The film-maker here is Jan Troell and if, like most Swedish directors, he has been eclipsed by the fame of his fellow countryman Ingmar Bergman he has nevertheless been making films regularly since the mid-1960s. His most famous works have been The Emigrants (1971) and its sequel The New Land (1973) and it is significant that whenever possible he has been the photographer and editor of his own films as well as contributing to their screenplays. Having been born in 1931 he is not here rivalling Andrzej Wajda or the late Eric Rohmer who were octogenarians when they made Katyń and The Romance of Astrea and Celadon respectively but it does mean that he was in his mid-seventies when he created Everlasting Moments.
Interestingly it came to fruition as a concept developed by Jan Troell’s wife, Agneta. Back in 1986 Agneta had met an elderly woman, Maja, the oldest of seven siblings born to a poverty-stricken working class mother.

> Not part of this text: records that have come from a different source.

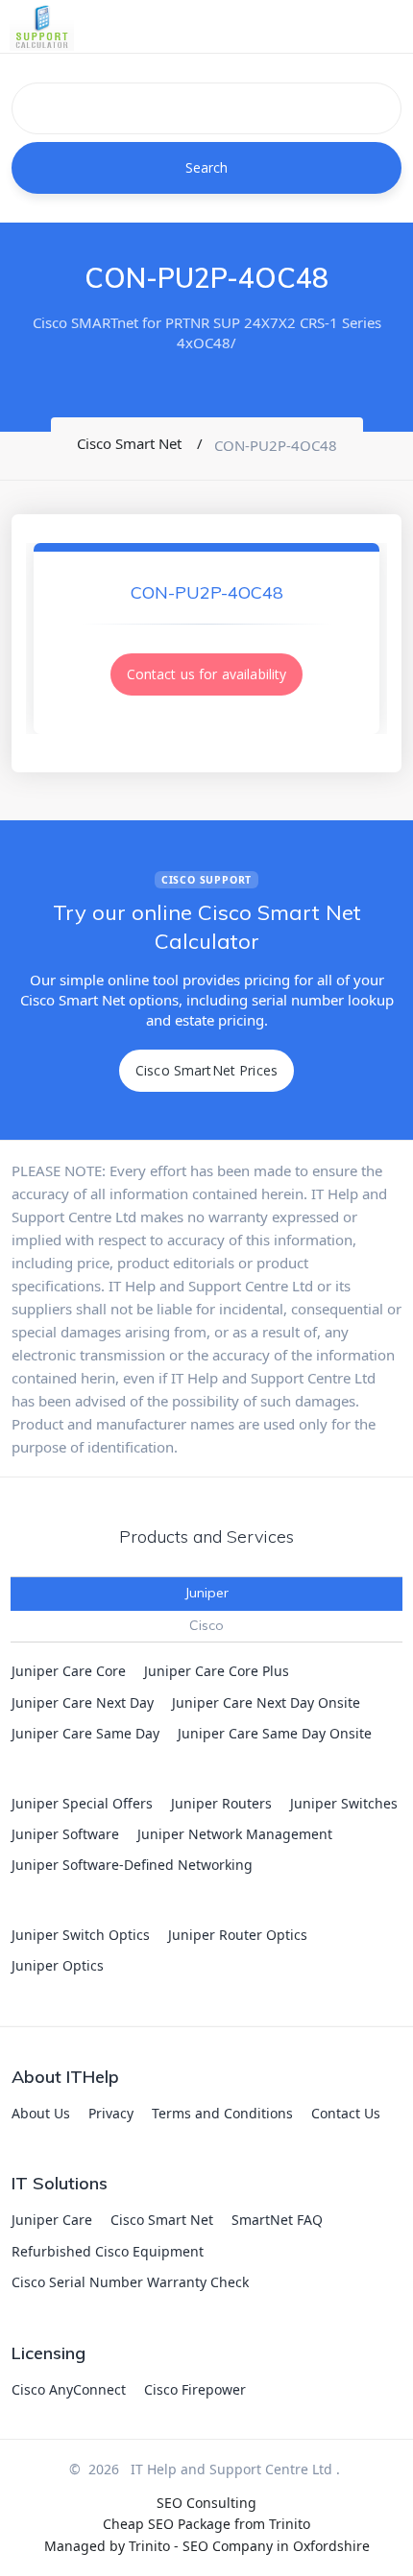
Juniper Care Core (69, 1671)
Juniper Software (65, 1834)
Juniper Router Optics (237, 1935)
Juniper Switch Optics (81, 1935)
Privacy (111, 2113)
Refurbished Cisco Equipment (108, 2251)
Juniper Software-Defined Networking (132, 1864)
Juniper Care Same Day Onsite (275, 1733)
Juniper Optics (58, 1965)
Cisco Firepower (195, 2389)
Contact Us (345, 2113)
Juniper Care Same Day (85, 1733)
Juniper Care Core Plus (216, 1671)
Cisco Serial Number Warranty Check (130, 2282)
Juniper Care (52, 2219)
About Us (41, 2113)
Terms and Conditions (222, 2113)
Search (207, 167)
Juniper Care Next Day (83, 1702)
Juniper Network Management (234, 1834)
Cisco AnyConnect (69, 2389)
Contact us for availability (207, 674)
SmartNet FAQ (277, 2219)
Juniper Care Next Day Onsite (266, 1702)
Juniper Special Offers (82, 1803)
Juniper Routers (221, 1803)
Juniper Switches (344, 1803)
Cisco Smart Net (161, 2219)
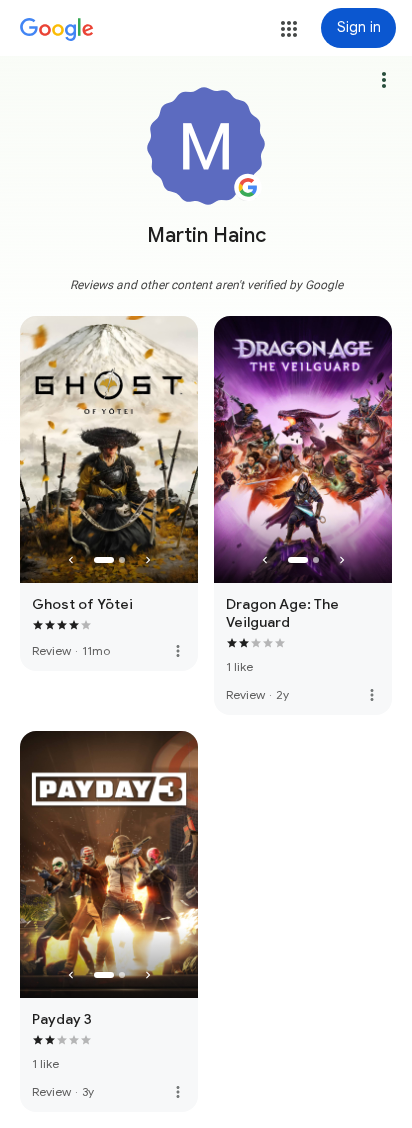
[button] (289, 29)
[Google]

Maja spoke to Agneta of her mother’s life and revealed to her how winning a camera in a lottery had changed everything for her mother. From then on photographing her family and those around her had transformed her life. Sensing that there might be a book in this material Agneta not only continued to see Maja until her death at the age of 92 but also taped interviews with her surviving relatives. Her story has now become the basis of Evelasting Moments which although presented as a fictional story is very much rooted in these real-life events. The film that has resulted explores the power of photography to capture key moments in our lives while also showing how for one woman taking up photography helped her find a beauty in life that counterbalanced all those aspects that made her life so difficult. I end this note as I started it with Philip French. Everlasting Moments released here last year didn’t quite make it into his Top Ten but it must have come close since this is what he had to say about it: “The acting all round is of the highest order in this beautiful, tender truthful film”.